Don’t let the title – or the fact that it’s in the generally unforgiveable Slate, for that matter – put you off from reading this piece, “The Store That Called the Cops on George Floyd “.
This piece captures not only the history of CUP Foods, the South Minneapolis bodega whose employee called 911 on George Floyd last Memorial Day, a Palestinian immigrant family that’s worked a couple of generations of butts off to succeed in a “transitioning” neighborhood through a couple of waves of blight.
More than that, it captures the successive waves of fervid racism (Black on Arab, Black on European, Arab and Black on European), community spirit, delusion, and the unlikely trifecta of community spirit infused with delusion and racism:
Toussaint Morrison, a Black Lives Matter organizer in Minneapolis, said he doesn’t actually see any problem with CUP Foods reopening. But he doesn’t necessarily think anyone should shop there…On CUP Foods reopening, he said, “I say get a Black-owned corner store near there, and say shop here. We’ll beat all of their prices.
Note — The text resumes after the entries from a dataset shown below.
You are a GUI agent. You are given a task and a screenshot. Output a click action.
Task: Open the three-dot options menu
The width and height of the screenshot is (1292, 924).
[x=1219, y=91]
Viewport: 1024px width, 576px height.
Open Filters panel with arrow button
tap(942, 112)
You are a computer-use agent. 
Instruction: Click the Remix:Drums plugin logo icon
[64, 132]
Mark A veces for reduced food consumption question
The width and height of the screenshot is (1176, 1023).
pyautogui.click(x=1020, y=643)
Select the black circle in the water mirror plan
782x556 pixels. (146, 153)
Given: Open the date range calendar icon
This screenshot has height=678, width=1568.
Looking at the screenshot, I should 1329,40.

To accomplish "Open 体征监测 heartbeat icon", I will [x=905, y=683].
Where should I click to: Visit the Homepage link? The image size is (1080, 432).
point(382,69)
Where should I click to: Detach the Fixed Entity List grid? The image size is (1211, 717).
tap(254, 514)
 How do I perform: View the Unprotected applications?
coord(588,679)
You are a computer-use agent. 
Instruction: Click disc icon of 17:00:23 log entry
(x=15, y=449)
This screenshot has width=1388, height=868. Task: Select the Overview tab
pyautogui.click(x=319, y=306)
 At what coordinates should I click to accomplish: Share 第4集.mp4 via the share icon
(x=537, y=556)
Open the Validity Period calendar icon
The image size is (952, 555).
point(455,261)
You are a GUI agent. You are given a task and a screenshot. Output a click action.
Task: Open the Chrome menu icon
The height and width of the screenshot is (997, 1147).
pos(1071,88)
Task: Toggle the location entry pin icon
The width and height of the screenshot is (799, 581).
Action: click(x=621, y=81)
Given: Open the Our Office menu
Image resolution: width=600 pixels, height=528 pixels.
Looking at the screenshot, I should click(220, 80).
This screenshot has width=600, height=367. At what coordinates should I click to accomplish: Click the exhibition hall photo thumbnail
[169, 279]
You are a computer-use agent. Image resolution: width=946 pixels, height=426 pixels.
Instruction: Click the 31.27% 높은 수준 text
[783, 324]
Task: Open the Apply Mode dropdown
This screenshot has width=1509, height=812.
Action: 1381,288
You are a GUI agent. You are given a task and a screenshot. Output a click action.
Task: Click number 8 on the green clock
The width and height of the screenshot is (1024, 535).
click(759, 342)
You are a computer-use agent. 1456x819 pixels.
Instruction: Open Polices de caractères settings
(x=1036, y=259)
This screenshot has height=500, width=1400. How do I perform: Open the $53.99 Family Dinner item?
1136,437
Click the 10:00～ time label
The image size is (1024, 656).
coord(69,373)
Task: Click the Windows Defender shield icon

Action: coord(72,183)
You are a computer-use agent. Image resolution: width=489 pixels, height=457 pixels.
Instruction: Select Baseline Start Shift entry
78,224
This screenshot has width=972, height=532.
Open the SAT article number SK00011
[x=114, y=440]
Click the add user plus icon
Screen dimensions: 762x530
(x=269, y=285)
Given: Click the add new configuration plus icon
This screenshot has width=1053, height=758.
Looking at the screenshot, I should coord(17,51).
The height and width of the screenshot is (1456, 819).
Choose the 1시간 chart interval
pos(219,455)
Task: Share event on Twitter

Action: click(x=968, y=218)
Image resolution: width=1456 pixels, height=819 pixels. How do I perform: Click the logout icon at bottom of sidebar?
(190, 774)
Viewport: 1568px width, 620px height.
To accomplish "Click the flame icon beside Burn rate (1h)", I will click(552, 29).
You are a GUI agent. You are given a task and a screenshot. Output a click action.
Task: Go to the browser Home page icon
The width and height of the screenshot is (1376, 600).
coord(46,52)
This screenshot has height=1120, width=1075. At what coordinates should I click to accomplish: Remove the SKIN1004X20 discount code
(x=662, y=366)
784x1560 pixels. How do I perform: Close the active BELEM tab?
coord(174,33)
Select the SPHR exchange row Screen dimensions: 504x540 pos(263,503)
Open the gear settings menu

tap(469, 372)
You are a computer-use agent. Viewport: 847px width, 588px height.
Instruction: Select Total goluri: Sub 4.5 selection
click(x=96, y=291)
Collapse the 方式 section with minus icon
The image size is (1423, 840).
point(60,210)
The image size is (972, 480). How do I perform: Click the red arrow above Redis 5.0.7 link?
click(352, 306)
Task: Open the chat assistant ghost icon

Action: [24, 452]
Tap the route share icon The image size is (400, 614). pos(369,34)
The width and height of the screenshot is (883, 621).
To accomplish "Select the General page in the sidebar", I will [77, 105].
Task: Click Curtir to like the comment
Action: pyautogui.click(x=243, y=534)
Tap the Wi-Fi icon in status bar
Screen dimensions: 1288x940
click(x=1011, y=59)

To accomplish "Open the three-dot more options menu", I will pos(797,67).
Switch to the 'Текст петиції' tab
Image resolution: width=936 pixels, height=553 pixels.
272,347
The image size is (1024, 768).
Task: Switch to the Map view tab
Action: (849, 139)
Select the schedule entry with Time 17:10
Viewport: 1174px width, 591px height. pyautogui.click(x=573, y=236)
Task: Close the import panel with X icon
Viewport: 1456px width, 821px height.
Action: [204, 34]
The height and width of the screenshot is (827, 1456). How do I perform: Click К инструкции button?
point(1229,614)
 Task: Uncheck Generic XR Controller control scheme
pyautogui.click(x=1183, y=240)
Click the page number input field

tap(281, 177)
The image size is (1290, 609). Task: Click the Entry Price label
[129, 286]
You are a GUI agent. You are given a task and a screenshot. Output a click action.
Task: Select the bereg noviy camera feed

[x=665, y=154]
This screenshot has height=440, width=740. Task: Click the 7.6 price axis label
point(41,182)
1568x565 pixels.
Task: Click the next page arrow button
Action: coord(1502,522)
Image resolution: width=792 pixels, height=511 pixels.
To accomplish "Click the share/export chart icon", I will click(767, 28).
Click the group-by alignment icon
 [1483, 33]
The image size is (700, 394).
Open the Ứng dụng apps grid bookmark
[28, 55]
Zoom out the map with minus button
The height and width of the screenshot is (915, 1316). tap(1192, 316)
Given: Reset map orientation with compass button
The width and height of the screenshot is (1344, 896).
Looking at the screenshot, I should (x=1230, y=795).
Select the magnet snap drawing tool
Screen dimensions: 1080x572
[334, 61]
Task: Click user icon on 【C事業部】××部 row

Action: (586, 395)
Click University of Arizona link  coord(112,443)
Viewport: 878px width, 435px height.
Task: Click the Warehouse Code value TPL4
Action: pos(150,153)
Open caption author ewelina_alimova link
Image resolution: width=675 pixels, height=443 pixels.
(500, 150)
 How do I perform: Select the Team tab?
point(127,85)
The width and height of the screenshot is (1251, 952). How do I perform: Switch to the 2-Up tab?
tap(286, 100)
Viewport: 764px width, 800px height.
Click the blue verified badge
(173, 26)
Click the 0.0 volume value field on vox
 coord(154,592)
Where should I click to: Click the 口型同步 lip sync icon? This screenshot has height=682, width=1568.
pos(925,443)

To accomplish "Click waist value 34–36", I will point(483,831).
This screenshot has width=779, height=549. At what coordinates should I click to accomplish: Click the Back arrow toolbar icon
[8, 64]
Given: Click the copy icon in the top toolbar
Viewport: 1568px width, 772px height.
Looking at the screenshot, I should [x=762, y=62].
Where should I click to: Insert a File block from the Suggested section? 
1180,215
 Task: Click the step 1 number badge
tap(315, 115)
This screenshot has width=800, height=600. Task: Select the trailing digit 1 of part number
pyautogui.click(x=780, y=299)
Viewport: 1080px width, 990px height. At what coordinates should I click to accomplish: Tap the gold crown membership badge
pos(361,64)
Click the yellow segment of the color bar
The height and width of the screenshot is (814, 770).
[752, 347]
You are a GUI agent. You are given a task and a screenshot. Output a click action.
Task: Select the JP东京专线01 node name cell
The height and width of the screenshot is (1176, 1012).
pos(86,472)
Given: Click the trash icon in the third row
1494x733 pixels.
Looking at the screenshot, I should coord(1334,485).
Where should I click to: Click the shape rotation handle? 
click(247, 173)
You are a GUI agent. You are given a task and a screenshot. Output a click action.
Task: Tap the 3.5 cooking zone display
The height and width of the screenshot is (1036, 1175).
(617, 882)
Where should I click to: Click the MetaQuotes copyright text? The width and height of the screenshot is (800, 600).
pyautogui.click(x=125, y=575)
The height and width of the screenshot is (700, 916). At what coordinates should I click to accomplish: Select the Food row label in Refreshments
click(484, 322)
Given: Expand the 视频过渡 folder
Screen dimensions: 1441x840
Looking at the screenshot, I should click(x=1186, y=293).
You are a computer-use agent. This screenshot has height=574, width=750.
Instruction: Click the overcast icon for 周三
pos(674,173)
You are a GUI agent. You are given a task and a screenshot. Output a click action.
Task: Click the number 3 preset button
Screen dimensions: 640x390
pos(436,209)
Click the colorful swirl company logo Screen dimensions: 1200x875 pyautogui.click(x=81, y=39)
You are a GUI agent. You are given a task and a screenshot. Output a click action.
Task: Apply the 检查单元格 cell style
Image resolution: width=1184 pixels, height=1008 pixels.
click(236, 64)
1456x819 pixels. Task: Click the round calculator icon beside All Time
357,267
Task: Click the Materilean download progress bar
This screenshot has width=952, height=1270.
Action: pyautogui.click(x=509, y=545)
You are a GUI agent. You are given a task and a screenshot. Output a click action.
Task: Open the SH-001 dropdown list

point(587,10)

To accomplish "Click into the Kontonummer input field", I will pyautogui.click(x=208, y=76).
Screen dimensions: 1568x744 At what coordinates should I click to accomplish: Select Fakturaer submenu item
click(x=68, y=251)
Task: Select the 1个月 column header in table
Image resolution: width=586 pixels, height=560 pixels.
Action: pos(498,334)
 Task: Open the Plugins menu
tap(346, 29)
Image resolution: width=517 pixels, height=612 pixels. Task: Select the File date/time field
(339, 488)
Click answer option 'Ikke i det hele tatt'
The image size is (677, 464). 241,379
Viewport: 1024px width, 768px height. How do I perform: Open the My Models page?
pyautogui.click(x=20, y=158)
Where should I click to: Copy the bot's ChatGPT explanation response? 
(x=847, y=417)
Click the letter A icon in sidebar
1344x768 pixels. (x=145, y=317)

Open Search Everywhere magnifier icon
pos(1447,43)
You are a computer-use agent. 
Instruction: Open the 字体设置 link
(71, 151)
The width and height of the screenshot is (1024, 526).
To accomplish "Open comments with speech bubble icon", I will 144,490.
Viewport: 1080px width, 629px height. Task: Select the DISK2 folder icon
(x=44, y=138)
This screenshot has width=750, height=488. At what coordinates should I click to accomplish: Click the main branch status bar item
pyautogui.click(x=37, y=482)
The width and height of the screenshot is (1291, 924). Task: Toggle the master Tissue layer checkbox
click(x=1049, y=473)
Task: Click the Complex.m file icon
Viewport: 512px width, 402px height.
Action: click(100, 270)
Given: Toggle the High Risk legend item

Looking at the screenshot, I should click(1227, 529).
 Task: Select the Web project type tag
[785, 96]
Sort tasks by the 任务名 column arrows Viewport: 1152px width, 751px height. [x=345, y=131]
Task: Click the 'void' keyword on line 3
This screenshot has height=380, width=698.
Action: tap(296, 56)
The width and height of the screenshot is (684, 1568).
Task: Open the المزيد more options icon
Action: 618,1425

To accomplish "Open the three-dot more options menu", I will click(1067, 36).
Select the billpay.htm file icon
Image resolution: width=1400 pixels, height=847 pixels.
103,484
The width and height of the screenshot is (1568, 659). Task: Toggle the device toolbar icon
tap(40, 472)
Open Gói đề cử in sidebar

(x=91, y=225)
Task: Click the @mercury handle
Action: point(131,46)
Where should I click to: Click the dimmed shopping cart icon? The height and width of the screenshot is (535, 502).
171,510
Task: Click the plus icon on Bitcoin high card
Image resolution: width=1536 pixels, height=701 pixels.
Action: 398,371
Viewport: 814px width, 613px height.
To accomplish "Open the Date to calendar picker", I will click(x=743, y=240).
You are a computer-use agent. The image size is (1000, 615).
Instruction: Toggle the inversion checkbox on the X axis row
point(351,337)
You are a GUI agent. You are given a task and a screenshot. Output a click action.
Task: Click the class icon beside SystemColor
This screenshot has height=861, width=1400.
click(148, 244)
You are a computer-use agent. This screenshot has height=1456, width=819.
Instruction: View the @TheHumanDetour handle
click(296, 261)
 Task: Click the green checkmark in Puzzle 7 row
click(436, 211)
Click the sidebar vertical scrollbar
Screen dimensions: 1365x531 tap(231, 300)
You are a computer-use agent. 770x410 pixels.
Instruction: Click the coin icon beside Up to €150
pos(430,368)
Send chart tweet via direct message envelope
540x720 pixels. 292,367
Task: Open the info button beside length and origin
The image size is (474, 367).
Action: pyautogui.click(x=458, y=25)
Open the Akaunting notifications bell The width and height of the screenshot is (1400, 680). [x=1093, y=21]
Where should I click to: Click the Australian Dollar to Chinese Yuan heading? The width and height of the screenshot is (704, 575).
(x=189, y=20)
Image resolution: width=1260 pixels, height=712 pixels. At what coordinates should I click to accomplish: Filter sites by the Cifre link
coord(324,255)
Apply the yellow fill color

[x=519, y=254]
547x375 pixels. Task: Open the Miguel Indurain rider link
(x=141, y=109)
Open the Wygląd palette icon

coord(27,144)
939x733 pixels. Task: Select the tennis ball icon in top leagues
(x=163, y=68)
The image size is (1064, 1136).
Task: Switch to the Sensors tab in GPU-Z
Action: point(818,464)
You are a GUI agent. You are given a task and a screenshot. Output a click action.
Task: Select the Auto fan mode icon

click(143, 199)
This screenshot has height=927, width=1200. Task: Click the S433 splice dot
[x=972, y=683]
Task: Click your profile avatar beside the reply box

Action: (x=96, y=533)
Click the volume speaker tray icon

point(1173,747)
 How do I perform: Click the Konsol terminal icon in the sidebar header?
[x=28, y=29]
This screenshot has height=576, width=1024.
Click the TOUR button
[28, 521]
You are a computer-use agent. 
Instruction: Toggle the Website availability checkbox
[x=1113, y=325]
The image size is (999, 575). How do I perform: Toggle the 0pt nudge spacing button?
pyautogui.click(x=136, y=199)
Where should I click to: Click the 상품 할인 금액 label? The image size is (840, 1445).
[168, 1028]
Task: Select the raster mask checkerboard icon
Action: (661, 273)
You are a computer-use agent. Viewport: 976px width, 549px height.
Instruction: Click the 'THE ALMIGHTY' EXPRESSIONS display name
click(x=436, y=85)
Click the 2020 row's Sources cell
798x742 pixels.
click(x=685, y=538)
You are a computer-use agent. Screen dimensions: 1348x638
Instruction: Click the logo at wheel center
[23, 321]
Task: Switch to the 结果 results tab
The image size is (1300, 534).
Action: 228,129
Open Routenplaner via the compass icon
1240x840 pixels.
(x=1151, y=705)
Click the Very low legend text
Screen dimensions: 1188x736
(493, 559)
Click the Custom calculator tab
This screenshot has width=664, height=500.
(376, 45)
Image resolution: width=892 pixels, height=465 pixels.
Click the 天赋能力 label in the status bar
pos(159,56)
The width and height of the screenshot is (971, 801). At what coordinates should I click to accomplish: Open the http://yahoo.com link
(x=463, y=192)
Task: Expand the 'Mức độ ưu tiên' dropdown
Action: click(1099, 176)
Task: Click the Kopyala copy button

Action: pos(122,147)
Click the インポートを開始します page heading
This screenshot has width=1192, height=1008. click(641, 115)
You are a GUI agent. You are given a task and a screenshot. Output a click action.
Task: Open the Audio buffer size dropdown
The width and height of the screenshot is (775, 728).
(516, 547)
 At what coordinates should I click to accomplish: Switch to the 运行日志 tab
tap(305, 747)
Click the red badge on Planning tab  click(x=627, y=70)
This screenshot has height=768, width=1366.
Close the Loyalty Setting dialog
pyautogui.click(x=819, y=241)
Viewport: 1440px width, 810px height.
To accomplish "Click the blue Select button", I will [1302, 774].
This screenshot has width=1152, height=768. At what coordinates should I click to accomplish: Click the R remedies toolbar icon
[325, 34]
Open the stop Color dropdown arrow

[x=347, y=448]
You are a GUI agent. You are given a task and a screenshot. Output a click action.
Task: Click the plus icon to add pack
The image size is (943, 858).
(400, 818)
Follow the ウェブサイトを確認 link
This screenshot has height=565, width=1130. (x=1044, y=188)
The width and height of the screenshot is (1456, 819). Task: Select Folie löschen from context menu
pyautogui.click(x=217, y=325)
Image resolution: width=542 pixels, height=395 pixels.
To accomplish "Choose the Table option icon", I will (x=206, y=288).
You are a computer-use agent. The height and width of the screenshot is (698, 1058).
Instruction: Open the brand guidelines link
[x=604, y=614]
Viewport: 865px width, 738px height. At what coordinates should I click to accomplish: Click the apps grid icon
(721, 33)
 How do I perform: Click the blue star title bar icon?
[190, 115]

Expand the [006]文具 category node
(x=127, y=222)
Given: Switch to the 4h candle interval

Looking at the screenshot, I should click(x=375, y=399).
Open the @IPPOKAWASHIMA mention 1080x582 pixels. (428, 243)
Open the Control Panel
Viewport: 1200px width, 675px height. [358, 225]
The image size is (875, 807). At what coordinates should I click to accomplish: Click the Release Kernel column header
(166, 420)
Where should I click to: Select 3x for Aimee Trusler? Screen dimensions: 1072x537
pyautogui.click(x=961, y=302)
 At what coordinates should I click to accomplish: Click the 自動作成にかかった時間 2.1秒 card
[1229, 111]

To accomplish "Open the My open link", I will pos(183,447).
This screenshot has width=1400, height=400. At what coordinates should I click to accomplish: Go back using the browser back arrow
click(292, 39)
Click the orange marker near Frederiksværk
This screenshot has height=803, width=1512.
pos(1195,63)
Even if we lose money, whatever.” The point, he said, is to keep Black money in the Black community: “Whether they open or not, it’s on us as a community to not buy their shit. It’s that simple.”
So – far from dismissing it because of a “woke” copy-editor’s inelegant titling, or its laughable origins (Slate, for flock’s sake), I urge you to read it as a guide to everything that’s going to slowly strangle Minneapolis.
And to maybe hang onto it as a time capsule showing future generatons how “community” became impossible.